At average you will need 1 extra developer for every 4 people to keep same level of feature development (38% vs 49% time spent on new work). Your mean time to recover from failure will drop up to 25 times. Your work will be 20% less enjoyable and you will be 40% as likely to recommend your work to a friend. Just those three facts should be enough.

4

What you will lose by fitting into the IT organization is the "Dev" part of your little DevOps team. When teams become segmented into artificial roles of NetOps, SysOps and Dev, you introduce the following problems:

  1. Un-needed red tape and isolation - To do anything the developers will have to submit a ticket to IT and wait for them to implement it. They will no longer be able to implement and interact with it themselves - up to and including their Dev and QA instances which will limit what infrastructure they can code out. They are stuck at the VM barrier instead of being able to code on the full stack. If what they submit to IT looks like DevOps code, they will be ill-equipped to handle it and might revert back to manual deployments.
  2. Neglect - Alternatively, they may just deploy it as is and then neglect the beast because they don't know how to interact with it - and they aren't developers, so code is not their problem.
  3. Outages - One of the oft overlooked benefits of DevOps is it's programmatic nature. Sure, it might take longer to deploy that server by treating it as code, but this automates out human mistakes. The way it went into dev is they way it will go into QA/Test is the way it will go into prod, thereby reducing outages. When developers lose access to the network equipment they need to deploy their service or the compute infrastructure not only does it take longer, but it introduces more fallible humans which will cause more outages.
  4. Documentation - In some senses, DevOps code is self docuementing. You know how the server was built and deployed because the code tells you. In 5 years, when it is time for an upgrade to CentOS 8 or whatever, no one will know how to deploy your application anymore - including at the network, storage, monitoring and backup layers.

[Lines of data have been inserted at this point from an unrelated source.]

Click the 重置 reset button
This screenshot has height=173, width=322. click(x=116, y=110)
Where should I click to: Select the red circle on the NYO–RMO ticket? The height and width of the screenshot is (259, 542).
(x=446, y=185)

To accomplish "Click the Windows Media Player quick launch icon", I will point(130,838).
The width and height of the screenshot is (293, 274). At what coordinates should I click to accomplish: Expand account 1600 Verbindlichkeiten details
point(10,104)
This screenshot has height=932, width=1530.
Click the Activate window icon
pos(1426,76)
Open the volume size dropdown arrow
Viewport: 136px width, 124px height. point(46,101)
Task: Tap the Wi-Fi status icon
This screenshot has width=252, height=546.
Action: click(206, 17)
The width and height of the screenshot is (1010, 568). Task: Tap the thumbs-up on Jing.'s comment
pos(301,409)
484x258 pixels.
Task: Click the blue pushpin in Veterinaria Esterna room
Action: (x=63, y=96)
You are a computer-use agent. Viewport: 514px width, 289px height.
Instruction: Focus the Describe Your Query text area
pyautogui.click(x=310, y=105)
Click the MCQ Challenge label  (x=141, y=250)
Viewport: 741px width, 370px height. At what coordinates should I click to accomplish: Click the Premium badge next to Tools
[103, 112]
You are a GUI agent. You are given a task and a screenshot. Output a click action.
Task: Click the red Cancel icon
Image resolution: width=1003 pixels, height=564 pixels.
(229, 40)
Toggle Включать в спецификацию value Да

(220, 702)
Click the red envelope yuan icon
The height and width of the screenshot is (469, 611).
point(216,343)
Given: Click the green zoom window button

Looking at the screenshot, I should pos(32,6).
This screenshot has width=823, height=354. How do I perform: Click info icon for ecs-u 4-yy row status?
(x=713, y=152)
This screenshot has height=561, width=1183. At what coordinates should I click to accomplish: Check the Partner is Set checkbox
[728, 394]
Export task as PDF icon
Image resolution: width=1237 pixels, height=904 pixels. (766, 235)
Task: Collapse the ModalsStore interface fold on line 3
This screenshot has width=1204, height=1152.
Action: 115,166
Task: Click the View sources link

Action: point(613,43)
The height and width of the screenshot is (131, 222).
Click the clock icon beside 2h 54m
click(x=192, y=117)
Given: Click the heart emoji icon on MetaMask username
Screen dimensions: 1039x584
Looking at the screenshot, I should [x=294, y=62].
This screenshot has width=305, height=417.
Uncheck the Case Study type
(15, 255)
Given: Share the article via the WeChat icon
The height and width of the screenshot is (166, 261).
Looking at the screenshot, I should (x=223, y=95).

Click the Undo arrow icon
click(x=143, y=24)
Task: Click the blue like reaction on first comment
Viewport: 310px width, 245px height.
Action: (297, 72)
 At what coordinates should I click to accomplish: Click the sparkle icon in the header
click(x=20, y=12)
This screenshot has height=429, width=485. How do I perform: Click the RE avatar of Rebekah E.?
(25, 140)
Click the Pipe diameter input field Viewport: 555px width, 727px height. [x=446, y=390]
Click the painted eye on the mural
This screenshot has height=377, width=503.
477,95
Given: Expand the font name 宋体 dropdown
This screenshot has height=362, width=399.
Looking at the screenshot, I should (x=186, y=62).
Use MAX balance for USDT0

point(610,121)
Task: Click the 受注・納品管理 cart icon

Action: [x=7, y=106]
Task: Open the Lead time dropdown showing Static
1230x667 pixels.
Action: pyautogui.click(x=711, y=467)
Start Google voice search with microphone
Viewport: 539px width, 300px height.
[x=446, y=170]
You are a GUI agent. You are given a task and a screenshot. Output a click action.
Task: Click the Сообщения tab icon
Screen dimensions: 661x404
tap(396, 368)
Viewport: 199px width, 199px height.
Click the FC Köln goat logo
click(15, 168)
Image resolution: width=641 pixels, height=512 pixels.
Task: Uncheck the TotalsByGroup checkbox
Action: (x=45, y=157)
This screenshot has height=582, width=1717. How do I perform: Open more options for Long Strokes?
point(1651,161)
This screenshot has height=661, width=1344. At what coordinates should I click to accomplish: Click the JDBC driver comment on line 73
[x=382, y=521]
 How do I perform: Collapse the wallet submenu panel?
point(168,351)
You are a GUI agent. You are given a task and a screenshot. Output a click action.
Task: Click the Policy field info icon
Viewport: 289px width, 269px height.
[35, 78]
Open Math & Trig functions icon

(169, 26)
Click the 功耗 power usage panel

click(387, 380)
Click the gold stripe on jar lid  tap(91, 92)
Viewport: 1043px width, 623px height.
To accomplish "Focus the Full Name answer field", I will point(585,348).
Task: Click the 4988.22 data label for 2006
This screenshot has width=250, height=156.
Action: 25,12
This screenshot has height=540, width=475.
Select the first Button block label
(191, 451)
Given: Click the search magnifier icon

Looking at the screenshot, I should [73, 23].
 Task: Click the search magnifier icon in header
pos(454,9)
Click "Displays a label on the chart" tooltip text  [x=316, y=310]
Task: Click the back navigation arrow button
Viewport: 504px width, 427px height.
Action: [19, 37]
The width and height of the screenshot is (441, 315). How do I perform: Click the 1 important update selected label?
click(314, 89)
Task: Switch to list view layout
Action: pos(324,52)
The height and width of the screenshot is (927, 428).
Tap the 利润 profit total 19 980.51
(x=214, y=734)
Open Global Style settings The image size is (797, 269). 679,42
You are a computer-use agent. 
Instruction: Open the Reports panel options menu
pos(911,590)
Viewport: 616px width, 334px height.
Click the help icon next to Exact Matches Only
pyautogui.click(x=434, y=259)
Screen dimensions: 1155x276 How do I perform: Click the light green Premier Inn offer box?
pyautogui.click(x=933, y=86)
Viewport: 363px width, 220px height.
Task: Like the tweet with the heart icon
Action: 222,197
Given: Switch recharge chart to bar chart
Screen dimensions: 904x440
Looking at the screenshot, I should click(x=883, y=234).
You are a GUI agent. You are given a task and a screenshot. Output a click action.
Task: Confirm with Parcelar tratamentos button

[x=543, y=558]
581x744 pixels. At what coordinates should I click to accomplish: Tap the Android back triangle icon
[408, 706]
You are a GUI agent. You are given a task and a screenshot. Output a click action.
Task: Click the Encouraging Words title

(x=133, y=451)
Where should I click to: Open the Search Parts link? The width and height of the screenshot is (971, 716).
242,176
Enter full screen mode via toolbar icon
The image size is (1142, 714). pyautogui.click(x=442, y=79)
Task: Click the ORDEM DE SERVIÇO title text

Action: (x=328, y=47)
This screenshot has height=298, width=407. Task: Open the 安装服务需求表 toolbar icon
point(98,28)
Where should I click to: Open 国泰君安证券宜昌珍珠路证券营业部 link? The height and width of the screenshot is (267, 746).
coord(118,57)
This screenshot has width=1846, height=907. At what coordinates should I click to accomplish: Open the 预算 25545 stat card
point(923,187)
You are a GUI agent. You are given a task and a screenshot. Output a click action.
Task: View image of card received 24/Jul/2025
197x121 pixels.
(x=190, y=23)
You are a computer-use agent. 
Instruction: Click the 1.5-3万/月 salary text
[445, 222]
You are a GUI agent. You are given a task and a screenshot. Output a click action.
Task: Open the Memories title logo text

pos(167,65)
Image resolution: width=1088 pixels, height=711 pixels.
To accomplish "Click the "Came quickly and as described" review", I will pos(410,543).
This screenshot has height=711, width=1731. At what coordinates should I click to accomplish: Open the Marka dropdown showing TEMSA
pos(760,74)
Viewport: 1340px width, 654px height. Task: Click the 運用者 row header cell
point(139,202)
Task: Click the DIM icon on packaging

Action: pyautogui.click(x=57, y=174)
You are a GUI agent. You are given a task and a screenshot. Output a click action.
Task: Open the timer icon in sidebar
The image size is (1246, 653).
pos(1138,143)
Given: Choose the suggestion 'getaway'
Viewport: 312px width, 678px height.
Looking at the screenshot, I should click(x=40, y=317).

In short, you should suggest that your project owner take the time to read The Mythical Man-Month to disabuse him or her of the notion that you will see a 1:1 relationship in productivity and The Phoenix Project which is a good novelized (and entertaining) illustration of what is gained and lost by using DevOps in non-technical language for non-technical people. If the project owner has any sort of commute an Audible audiobook of The Phoenix Project is available.

3

I would suggest that you adopt some of the IT team, and give them thorough training in the new system.

Once they understand the system fully then it makes sense to offload it to them.

Otherwise, you will become a Support Center for IT - and spend a lot of time firefighting as they learn the intricacies of the new system.